During FMRs I have set a timer for five minutes and have only those five minutes in which to summarize my thoughts about a particular Doctor Who thing. It could be a book, comic, audio, episode, serial or more. However, it must be completed in five minutes or less. The five minutes does not include time for adding media, or corrections that might come at a later date. However no additions in thought can be added. So, let the timer begin!
Book: The Last Dodo
Written by, Jacqueline Rayner
Cover by, Henry Steadman
I cannot remember the last time a book made me so incredibly happy. Okay, that might be a lie. Every time I pick up a Dr. Men book I get the giggles. However, this is a proper chapter book that just left me feeling so emotionally high. It’s the story of Martha Jones wanting to see the extinct dodo, while it’s still alive. However, instead of being taken backward in time, they are taken slightly foward and to a planet that is not Earth! From there missing exinct animals begin the mysterious adventure.
The story has a proper “everything is going to be okay” Doctor Who ending. However, that isn’t a spoiler. Despite a few telegraphed results you can see a long time coming, there is still this sense of, “how will they fix this mess” constantly happening throughout the story. It leaves room for a lot of twists and turns that are unexpected. Just as you think the story is setting off to solve one mystery, it is quickly resolved and then another appears. You assume you’re are getting into the meat of the story and it happens again. It’s a fantastic whiplash that leaves you breathless in the best way possible.
For fans of Rayner’s other works, such as Earthworld, this story will feel somewhat familiar. She often uses an ever changing plot purpose in her story. Despite the similarities with her other book (exhibits, dinosaurs, constantly changing foes) this story still feels unique. Twists help this out along with the characterization and point of view of Martha Jones.
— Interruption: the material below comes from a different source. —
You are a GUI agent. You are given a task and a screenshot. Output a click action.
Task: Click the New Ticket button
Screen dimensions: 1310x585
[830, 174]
Rayner tells the story partly in first person perspective and partly in third person, with a clear division between the two. Each chapter has both. The first person perspective is told in the voice of Martha Jones, which Rayner nails perfectly. Constantly bring things back to Martha’s medical training, training as a woman of color in a male white dominated field, as well as giving clues as to how long she’s been with the Doctor (I would say this story takes place shortly after the episode Gridlock,) Rayner has Jone’s voice down. She also provides a disturbingly familiar and over privileged point of view from Frank. While Frank is not a human, he has the appearance of a white male who feels put down upon and sneers at Martha as if she could never feel what it must be like to be put upon by society so much. Written in 2007, the commentary is obviously very relevant to today. Martha acts in continuous heroic flair that saves billions… with a little wiggling of time from the Doctor. I cannot recommend this story enough.